** Start of Dataset records **

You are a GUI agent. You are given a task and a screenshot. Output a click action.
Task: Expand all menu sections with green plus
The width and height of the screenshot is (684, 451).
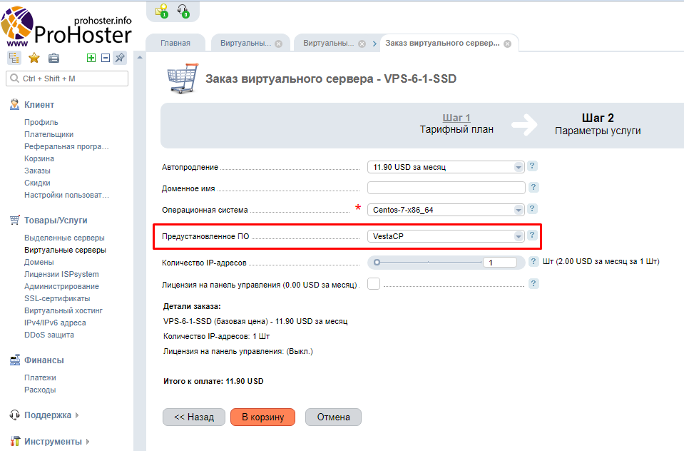click(91, 58)
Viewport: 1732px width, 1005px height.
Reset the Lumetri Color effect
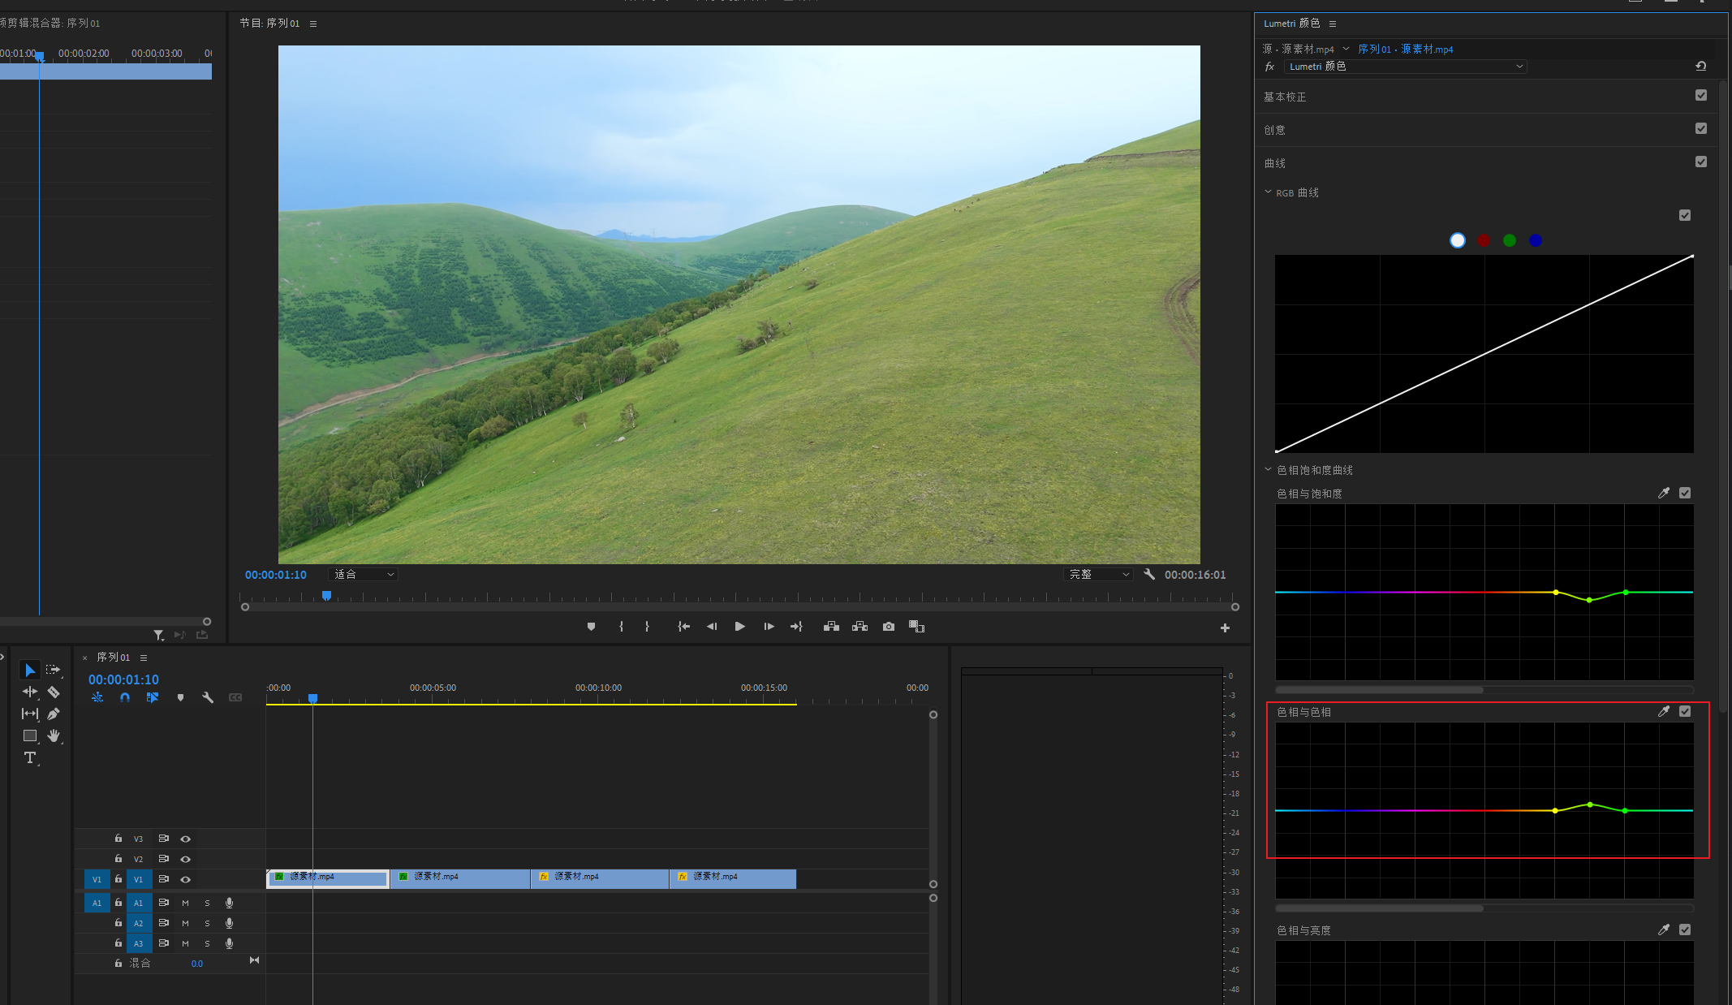pos(1700,67)
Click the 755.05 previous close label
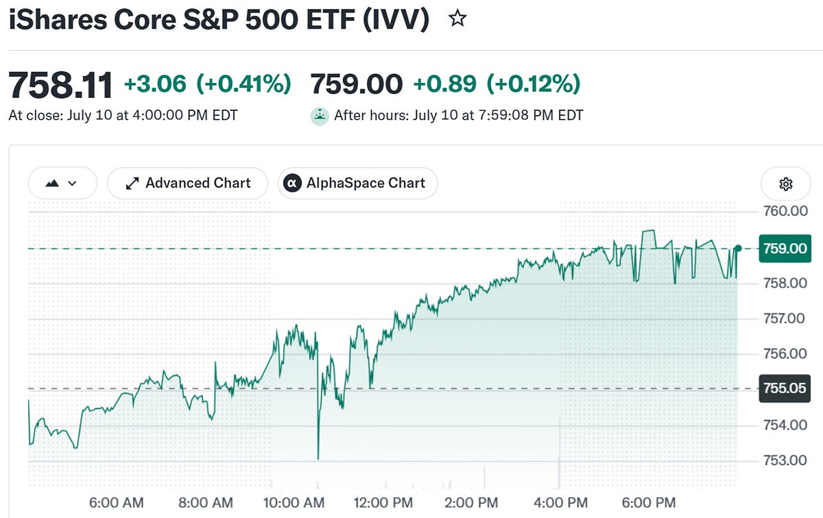The height and width of the screenshot is (518, 823). click(x=785, y=389)
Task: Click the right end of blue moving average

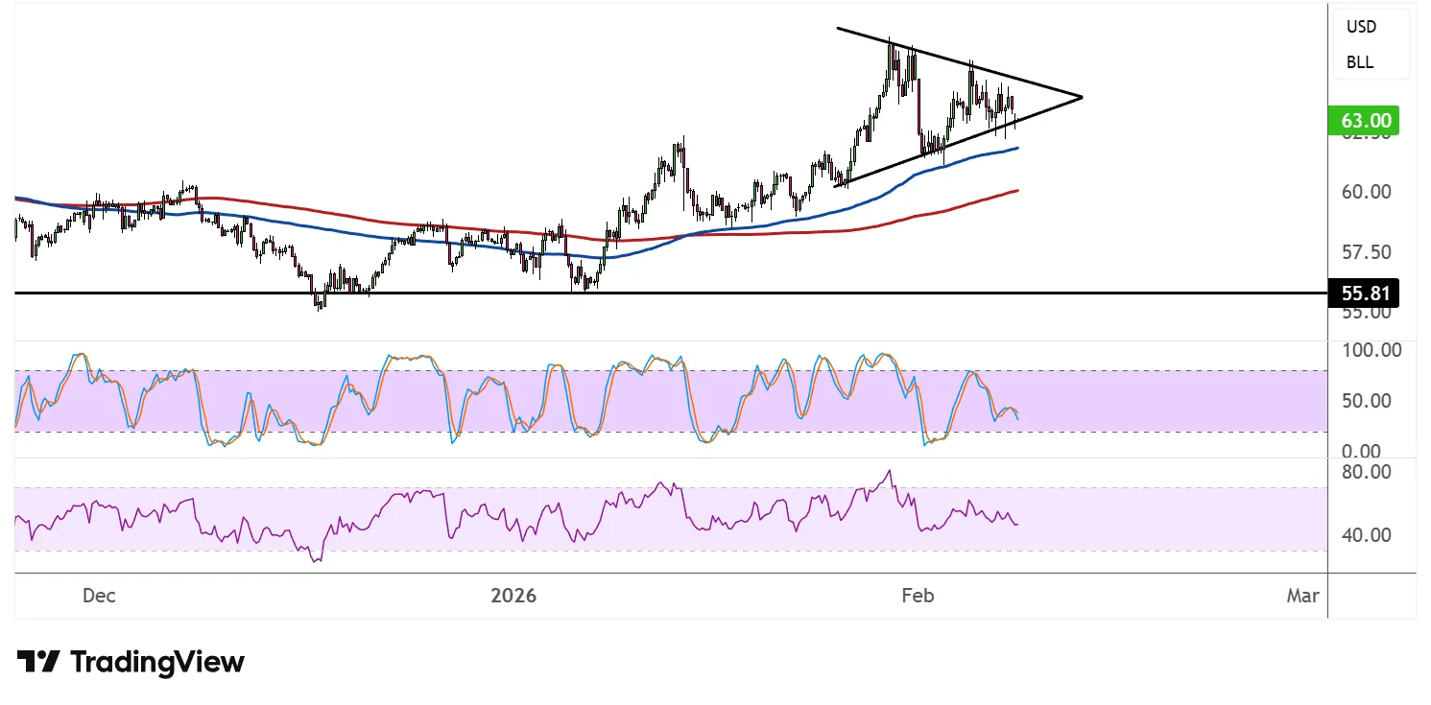Action: coord(1016,149)
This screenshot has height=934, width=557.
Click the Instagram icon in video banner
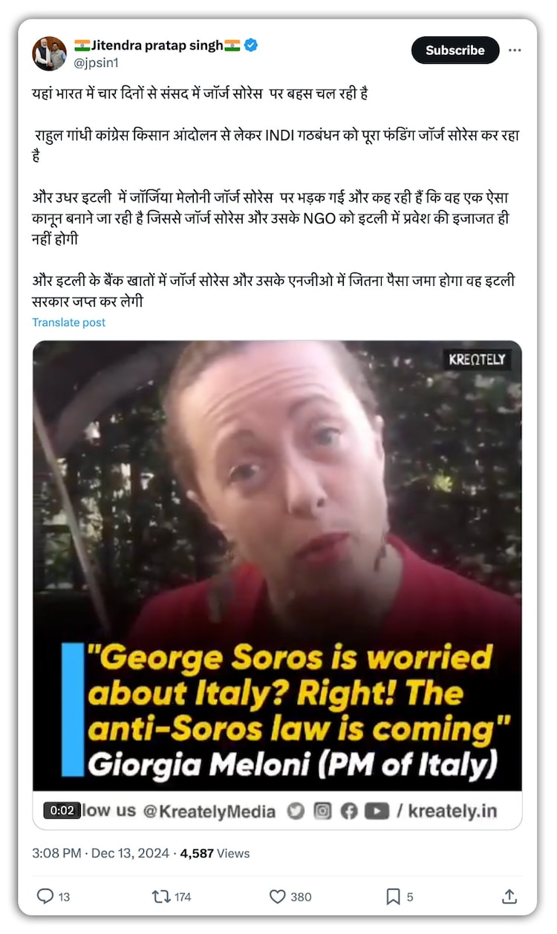[x=322, y=811]
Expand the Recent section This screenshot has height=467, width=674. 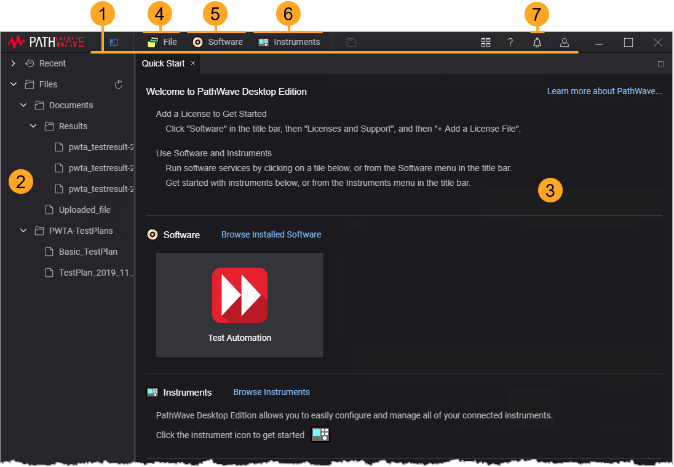tap(14, 63)
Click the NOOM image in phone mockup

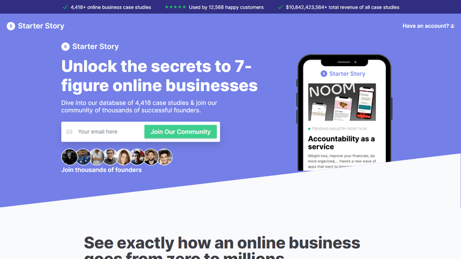click(x=342, y=102)
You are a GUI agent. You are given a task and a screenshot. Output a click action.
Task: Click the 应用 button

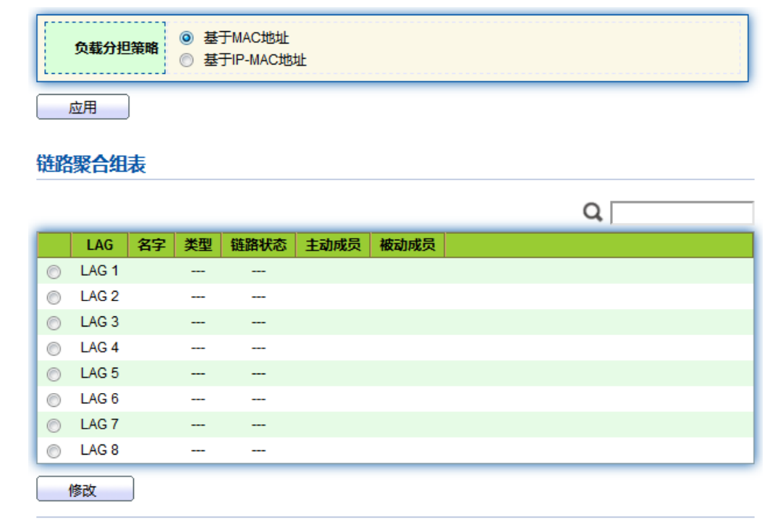click(82, 107)
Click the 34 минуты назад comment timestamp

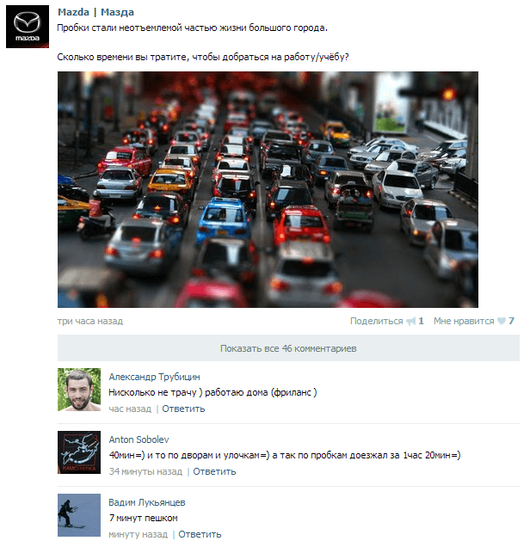(x=145, y=471)
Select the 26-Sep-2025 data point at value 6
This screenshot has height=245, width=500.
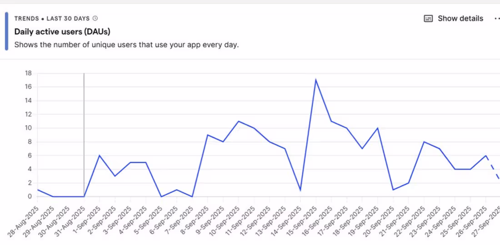click(485, 155)
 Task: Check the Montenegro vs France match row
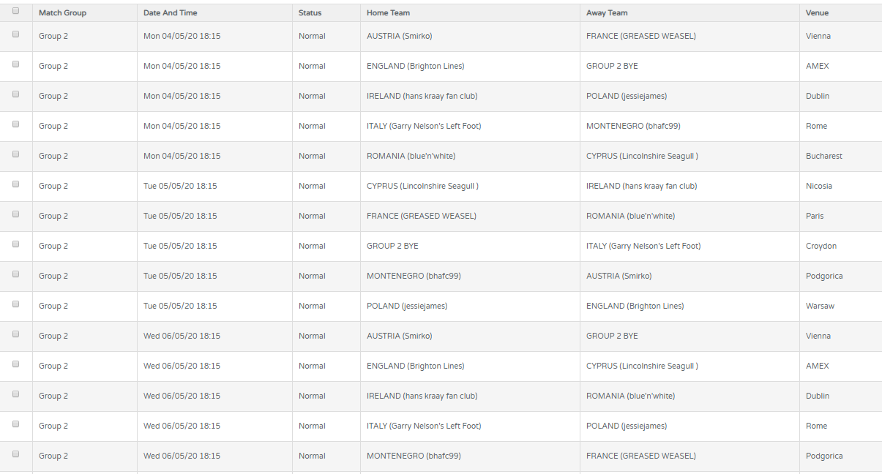click(x=15, y=454)
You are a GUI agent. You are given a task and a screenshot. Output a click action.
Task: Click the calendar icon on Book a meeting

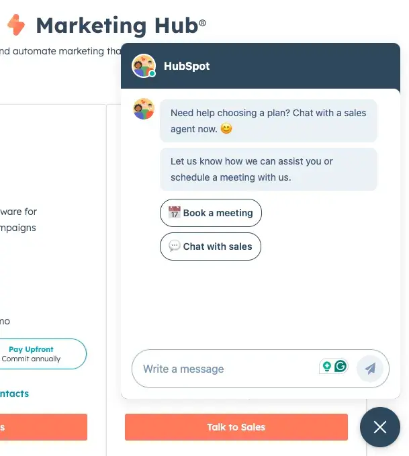[175, 213]
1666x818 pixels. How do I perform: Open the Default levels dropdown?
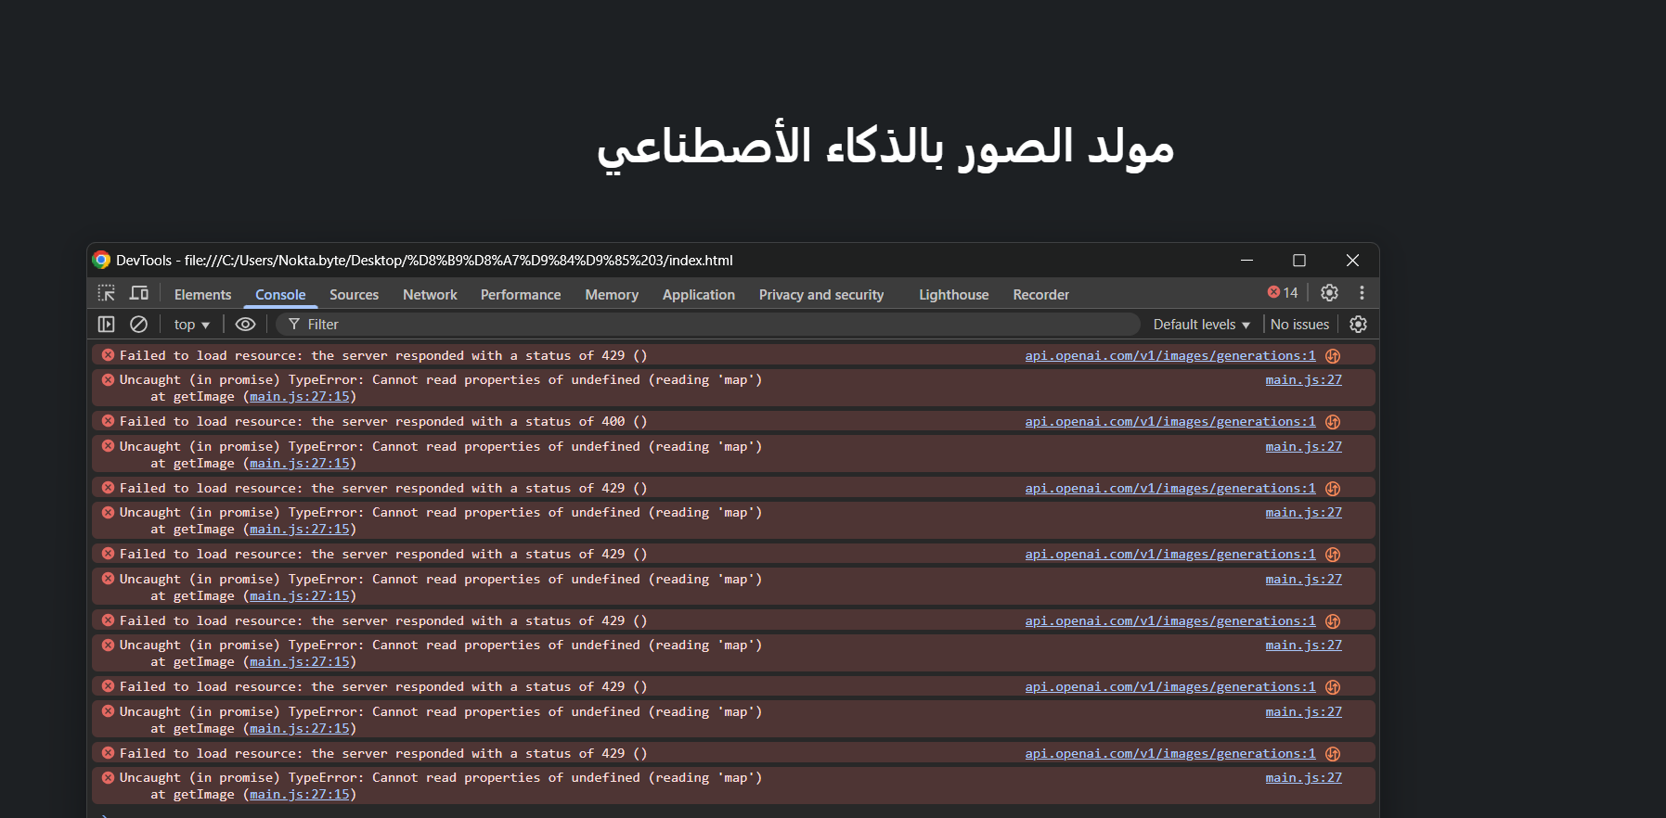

** End of Dataset records **

• Task statement: Rewrite every line from the start of the lines down to the one containing "pos(1700,67)", both ends included, requests and all. Multiply each click coordinate in the answers by 1.5, rounding to whole numbers with halves going up, and leave the pictures out.

• Response below:
You are a GUI agent. You are given a task and a screenshot. Output a click action.
Task: Expand all menu sections with green plus
The width and height of the screenshot is (684, 451).
click(137, 87)
Viewport: 1732px width, 1005px height.
Reset the Lumetri Color effect
pos(2550,101)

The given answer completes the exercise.